Let Perihelion Day serve as a metaphor for this sermon celebrating our place and time in the cosmos, especially as we approach the inauguration of our next U.S. president, Barak Obama.

It seems paradoxical that here on Perihelion Day, when we’re the closest to the sun, we’re so cold.  If we’re three million miles closer now than we are on July 4th, Aphelion Day, why aren’t we hotter now and colder then?  It depends more on the angle of the relationship than the distance.  Our northern hemisphere gets a glancing-off short day of sunlight that also has to penetrate more atmosphere at that shallow angle.  So, while we’re closer than ever, we’re coldest because of our angel of relationship with our sun, the source of all life and energy.  

 

Most religions are interested in supernatural realities; I’m more interested in super natural realities.  Most sermons elaborate on scriptural passages; I build on scientific and Deistic principles.  Most preachers these days are more likely to talk about angels than angles.  Let our angles evoke our angels.  Let us make the perihelion paradox into the perihelion promise.  This promise applies not just to solar energy and Obama’s presidency, but how we relate to our center, our source, as known in our sky, each other, and in ourselves.

 

It is because the Earth is tilted on its axis of rotation as it spins, traveling through the yearly seasons, that we’re so cold even when we’re closest.  Short days, long nights, thicker atmosphere, a glancing path for rays – all these leave us cold in winter.  But sit in a sunny window on a clear day, and you’ll be warmed.  Merely face the sun with the proper attitude and relation, and its gifts flow into our lives.  All energies of all forms are originally derived from our current sun or the former one we’re all made of.  Our earth, our bodies, the uranium we use in nuclear power plants and bombs – all these came from the recondensed matter of a former sun that collapsed into itself and exploded out into cold space.  The oil we suck up and burn in our engines was former plant life powered by our current sun long ago.  The food we eat and the way it gets to us is all solar-derived.  The sunny window that warms our back and room is using the ever-shining source directly.  A house with windows and walls designed for space heating, and the rooftop for hot water and electricity production, merely relates to the sun in such a way as to stop warding off this incoming gift and instead welcome it with gratitude, ethics, and ingenuity.

 

How ethics?  Because two houses sitting side by side can have vastly different consequences for the larger environment, especially when multiplied by the thousands and millions.   This is more than mere economics or style.  How we get our energy and what we do with it are ethical issues.  One house wastes the sun’s energy with conventional roofing and ill-considered window placement.  It wards off the daily sun in order to replace that heat and energy with depletable and problematic sources.  Coal, oil, natural gas, nuclear, and even hydroelectric all exploit, deplete, or injure the single ecosystem we all share.  It costs money to harm our planet to meet our needs. 
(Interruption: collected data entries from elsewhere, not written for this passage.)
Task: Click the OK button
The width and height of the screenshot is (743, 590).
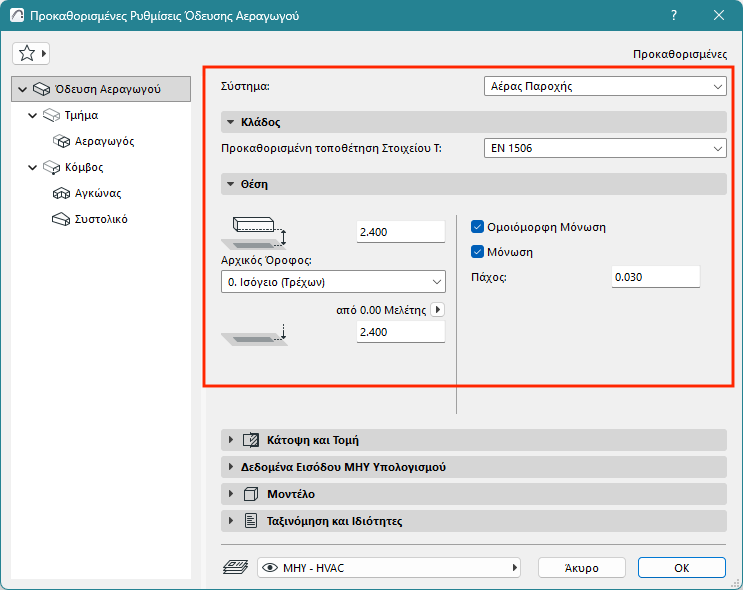Action: pos(681,568)
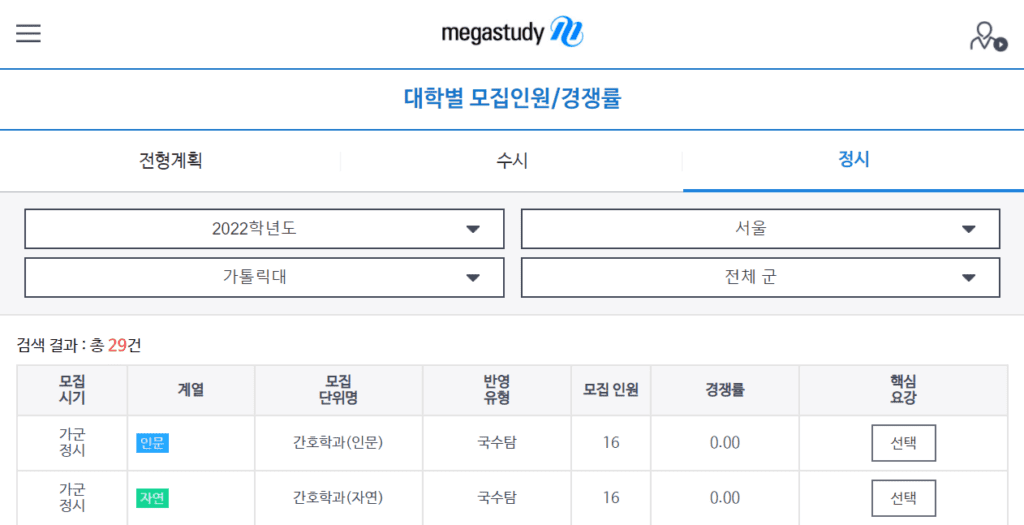Expand the 전체 군 group dropdown
1024x525 pixels.
click(x=760, y=278)
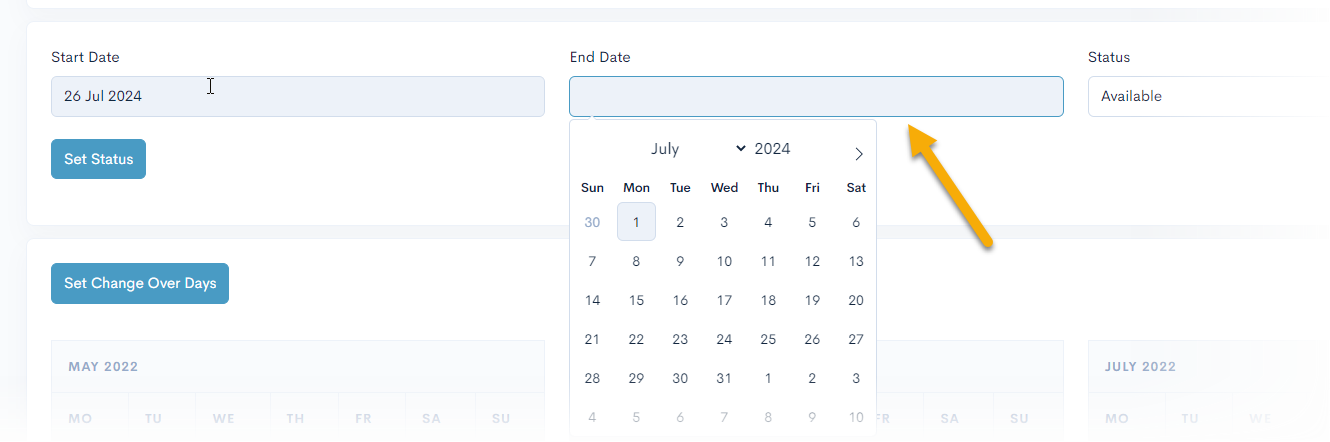The image size is (1330, 442).
Task: Click the MAY 2022 calendar header
Action: (x=103, y=367)
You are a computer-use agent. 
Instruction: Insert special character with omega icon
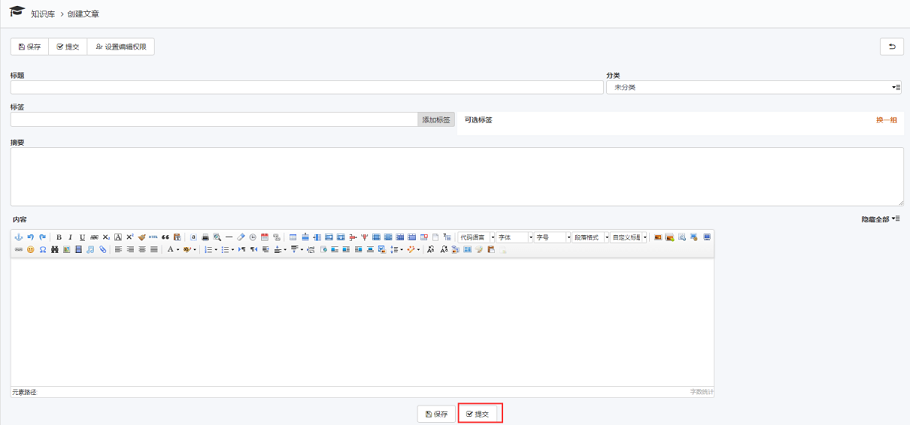click(42, 249)
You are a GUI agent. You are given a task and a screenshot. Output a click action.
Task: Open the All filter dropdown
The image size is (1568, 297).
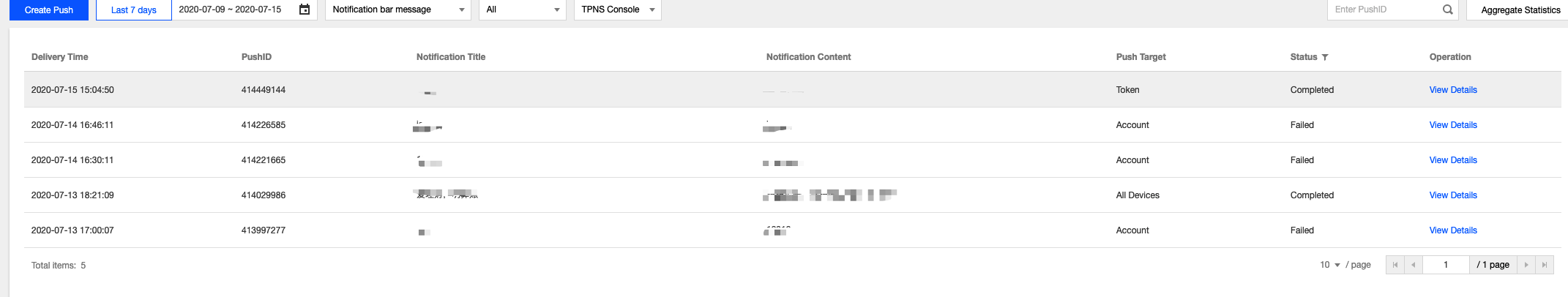[x=523, y=10]
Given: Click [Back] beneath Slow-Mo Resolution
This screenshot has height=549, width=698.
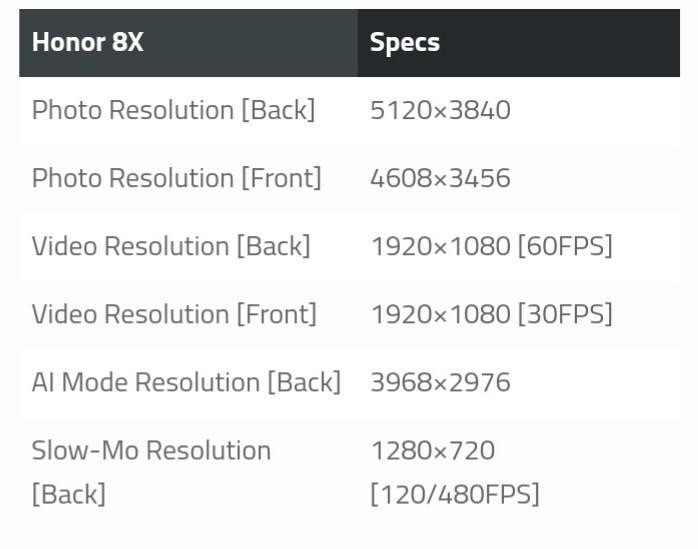Looking at the screenshot, I should click(68, 494).
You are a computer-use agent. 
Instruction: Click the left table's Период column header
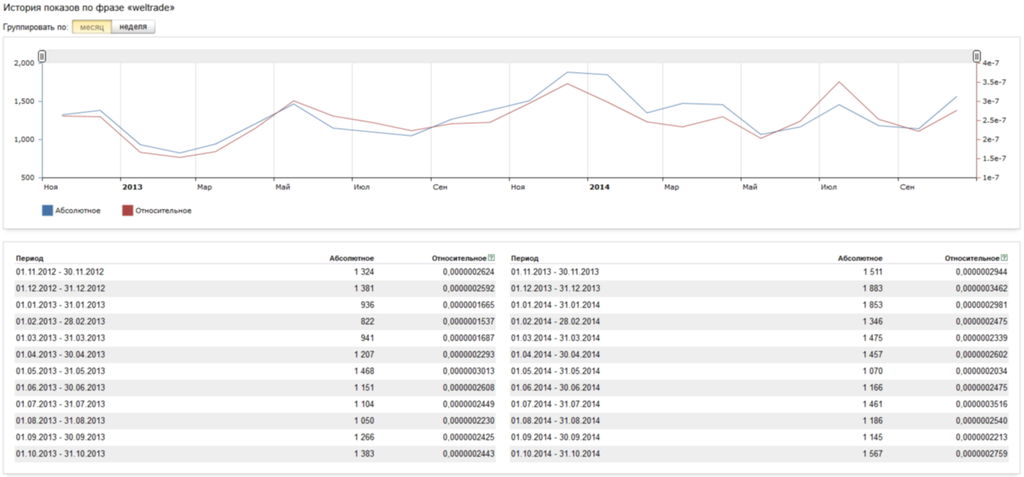(30, 258)
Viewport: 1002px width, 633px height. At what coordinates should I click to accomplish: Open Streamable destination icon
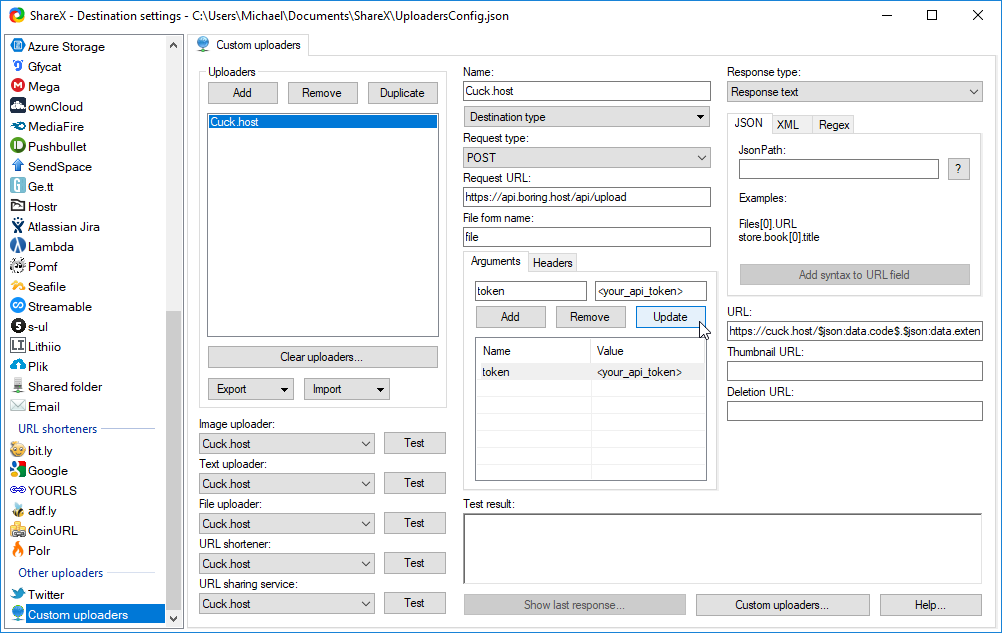tap(18, 306)
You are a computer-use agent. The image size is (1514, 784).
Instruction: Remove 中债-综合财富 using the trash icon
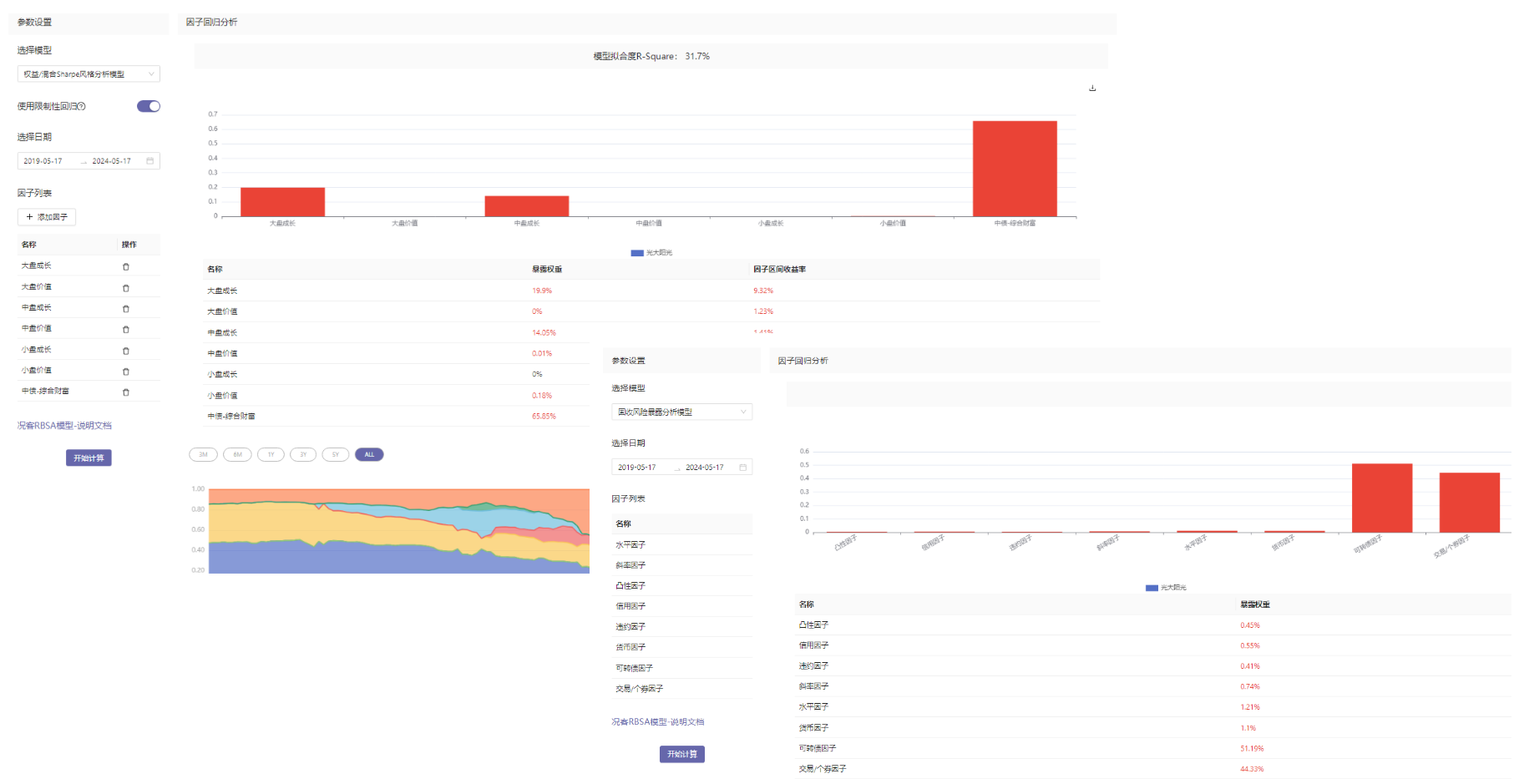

This first house is like mine.  Let’s call it “Houses as They Used to Be” and let’s call the second house “Houses as They are Becoming.”  I’ll use my boyhood house to illustrate both.  The first is of the cottage on a lake in Michigan that we moved into.  The second is the same house after my dad installed large windows on the formerly open porches.  He fussed a lot about bringing a gas line to a heater to heat the larger space.  What we discovered, however, was that the large south-facing windows helped heat the whole house.  This was before solar heat was discussed for such house heating and hot water heating, and before the eventual solar cells that harvest sunlight to create free, clean, renewable electricity.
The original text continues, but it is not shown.